Sezione di testo:
□ □ □ □ □ □ □

Sinonimi che non lo sono: migrante, profugo e rifugiato

Il seguente articolo, come pure i precedenti, si fonda su un concetto inequivocabile: le espressioni che adoperiamo non sono meno importanti del contenuto che intendiamo veicolare. Questo vale sempre, ma vale soprattutto per chi ha deciso di fare del linguaggio il proprio mestiere. Lo dimostra la nascita, negli anni, di diversi codici deontologici rivolti ai giornalisti (qui scrissi della Carta di Roma), codici volti a tutelare specifiche categorie di attori sociali – in genere, i più vulnerabili, ossia coloro che detengono uno scarso potere sociale e politico. Il concetto di democrazia, in epoca moderna, si è evoluto proprio in questo senso: garantire la tutela delle minoranze.

□ □ □ □ □ □ □

Voci estratte:
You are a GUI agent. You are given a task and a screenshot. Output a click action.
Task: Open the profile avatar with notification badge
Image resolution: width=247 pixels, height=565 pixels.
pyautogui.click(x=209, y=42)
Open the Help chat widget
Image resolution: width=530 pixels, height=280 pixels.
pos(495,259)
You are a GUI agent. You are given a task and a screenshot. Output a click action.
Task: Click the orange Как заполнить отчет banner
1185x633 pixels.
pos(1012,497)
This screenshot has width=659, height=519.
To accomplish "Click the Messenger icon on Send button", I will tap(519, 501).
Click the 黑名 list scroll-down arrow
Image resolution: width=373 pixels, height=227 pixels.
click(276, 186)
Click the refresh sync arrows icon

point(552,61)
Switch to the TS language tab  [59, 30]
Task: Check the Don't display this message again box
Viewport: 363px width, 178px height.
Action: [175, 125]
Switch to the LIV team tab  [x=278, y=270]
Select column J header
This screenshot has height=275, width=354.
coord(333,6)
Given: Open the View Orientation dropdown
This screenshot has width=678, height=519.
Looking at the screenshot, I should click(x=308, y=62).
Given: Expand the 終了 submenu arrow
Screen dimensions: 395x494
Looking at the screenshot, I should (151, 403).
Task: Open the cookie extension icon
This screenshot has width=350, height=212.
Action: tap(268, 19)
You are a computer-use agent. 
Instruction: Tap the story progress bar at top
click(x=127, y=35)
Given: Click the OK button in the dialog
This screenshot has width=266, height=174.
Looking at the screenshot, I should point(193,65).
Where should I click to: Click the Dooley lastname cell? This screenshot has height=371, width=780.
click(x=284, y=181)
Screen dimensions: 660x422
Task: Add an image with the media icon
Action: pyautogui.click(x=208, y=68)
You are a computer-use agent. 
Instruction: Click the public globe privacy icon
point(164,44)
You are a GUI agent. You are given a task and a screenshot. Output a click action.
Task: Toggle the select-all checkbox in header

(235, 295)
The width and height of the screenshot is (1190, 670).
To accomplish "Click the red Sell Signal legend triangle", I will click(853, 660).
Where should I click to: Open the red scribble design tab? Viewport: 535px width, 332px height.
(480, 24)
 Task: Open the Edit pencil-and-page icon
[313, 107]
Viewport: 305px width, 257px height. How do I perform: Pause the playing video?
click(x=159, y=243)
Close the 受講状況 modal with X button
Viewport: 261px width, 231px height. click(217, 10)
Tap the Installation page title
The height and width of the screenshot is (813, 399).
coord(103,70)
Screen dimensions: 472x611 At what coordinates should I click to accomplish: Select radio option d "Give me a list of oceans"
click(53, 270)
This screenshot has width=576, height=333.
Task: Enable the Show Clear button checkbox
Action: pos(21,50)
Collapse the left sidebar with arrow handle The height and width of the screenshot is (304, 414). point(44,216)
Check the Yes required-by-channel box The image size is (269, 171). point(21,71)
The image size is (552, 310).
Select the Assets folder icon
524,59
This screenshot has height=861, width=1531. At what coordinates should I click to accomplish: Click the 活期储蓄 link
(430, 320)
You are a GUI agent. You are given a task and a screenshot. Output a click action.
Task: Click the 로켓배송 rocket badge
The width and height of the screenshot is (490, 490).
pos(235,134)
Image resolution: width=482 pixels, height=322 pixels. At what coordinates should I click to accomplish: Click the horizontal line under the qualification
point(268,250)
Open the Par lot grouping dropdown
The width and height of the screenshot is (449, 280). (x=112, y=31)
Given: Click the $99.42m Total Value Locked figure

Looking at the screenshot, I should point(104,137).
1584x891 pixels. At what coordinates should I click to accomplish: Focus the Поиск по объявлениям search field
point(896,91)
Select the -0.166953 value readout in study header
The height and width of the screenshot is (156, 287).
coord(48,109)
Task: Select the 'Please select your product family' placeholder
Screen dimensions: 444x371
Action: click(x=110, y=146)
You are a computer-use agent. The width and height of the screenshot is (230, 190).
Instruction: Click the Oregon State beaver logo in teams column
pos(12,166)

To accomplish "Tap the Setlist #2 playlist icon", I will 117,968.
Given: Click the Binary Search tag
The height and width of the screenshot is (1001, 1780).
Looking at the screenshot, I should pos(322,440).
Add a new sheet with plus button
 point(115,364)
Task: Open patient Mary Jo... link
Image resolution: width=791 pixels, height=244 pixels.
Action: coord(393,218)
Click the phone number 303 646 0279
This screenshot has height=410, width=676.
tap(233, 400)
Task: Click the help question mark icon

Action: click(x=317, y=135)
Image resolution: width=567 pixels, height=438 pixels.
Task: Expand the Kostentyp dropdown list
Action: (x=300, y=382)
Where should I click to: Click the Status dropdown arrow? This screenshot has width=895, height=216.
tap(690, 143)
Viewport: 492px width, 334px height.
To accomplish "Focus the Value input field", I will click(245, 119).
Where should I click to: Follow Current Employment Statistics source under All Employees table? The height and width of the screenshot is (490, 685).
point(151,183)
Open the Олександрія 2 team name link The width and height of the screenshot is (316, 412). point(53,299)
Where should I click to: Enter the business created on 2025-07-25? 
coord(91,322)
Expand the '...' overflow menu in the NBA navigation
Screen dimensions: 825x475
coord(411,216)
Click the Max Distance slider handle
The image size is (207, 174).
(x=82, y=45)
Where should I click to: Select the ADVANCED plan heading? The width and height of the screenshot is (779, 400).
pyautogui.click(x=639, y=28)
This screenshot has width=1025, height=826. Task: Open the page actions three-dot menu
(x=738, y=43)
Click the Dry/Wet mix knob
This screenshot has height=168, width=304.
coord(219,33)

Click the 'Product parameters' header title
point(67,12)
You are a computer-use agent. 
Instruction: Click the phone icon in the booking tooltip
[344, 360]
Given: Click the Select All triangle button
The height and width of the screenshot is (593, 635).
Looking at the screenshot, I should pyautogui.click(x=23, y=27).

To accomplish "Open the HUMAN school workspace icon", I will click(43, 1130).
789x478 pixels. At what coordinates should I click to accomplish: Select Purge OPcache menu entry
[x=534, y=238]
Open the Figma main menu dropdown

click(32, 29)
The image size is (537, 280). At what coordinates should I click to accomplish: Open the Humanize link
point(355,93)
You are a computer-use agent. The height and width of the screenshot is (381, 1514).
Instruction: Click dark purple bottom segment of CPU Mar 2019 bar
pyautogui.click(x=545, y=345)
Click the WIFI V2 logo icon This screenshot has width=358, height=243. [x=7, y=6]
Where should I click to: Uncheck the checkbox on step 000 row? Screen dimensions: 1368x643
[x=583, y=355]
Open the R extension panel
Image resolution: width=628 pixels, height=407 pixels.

□ □ □ □ □ □ □

Istruzioni:
1) Traduci in inglese questa frase dell'articolo su migrante, profugo e rifugiato: "Il concetto di democrazia, in epoca moderna, si è evoluto proprio in questo senso: garantire la tutela delle minoranze."
2) Nell'articolo su migrante, profugo e rifugiato, a chi sono rivolti i codici deontologici nati negli anni?

Esercizi svolti:
1) In the modern era, the concept of democracy has evolved precisely in this direction: guaranteeing the protection of minorities.

2) Ai giornalisti.